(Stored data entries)
********************
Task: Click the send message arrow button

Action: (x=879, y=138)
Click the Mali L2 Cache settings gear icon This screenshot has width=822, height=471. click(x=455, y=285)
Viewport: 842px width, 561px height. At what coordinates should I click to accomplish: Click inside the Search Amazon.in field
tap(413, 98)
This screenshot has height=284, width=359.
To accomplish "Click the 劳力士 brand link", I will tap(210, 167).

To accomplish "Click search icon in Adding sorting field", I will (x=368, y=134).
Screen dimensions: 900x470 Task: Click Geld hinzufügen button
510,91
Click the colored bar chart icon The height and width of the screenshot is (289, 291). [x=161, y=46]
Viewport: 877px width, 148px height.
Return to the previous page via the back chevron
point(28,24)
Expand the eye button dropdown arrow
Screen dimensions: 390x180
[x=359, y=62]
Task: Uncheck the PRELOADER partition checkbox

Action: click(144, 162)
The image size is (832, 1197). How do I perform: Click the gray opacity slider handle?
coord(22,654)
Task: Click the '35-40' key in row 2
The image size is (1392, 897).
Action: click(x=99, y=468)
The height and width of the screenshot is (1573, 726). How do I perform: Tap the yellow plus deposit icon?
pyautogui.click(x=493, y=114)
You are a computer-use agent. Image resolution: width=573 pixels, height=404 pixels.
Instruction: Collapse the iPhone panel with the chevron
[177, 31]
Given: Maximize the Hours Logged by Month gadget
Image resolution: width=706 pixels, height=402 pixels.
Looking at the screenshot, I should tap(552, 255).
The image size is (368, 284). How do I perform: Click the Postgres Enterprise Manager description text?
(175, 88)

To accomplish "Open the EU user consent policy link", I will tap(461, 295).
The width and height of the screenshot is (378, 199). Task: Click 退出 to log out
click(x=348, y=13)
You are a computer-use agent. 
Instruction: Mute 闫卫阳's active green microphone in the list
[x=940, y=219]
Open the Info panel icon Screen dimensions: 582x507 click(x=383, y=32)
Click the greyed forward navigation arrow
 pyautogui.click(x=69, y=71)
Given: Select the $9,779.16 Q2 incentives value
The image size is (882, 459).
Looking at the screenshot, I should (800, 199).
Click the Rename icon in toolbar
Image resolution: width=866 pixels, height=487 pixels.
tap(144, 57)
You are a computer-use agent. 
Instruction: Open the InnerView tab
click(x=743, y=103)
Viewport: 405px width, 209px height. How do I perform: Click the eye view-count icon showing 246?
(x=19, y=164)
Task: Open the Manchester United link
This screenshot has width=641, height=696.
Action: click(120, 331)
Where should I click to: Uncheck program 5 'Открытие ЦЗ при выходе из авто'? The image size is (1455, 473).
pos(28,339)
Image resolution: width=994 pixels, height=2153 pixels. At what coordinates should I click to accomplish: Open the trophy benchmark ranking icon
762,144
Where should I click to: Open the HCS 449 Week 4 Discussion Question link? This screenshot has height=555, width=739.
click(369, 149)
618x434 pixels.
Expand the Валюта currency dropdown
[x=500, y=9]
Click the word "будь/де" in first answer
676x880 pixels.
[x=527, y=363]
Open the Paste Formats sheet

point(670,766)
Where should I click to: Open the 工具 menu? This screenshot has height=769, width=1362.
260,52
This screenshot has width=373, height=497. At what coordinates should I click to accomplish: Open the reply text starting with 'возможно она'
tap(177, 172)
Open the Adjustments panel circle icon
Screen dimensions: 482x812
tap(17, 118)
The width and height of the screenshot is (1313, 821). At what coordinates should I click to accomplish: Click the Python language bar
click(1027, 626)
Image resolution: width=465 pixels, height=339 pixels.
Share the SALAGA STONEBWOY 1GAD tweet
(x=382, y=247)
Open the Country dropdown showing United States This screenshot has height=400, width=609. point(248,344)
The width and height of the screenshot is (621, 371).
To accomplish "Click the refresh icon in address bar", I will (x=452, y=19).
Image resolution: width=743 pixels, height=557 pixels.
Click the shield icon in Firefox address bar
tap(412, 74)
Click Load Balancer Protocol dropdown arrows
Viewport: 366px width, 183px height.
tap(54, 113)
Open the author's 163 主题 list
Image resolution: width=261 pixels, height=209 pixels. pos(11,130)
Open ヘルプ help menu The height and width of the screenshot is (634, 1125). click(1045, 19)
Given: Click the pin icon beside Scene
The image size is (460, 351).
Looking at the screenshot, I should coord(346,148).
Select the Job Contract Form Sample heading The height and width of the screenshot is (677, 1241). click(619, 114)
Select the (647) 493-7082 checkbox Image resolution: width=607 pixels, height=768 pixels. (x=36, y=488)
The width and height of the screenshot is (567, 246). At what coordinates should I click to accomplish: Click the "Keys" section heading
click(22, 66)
********************
* _Work item_
Check each line of the data for "Given". Copy the lines where it turns up.

* _Answer to this problem_
Given: Maximize the Hours Logged by Month gadget
Given: Select the $9,779.16 Q2 incentives value
Given: Click the pin icon beside Scene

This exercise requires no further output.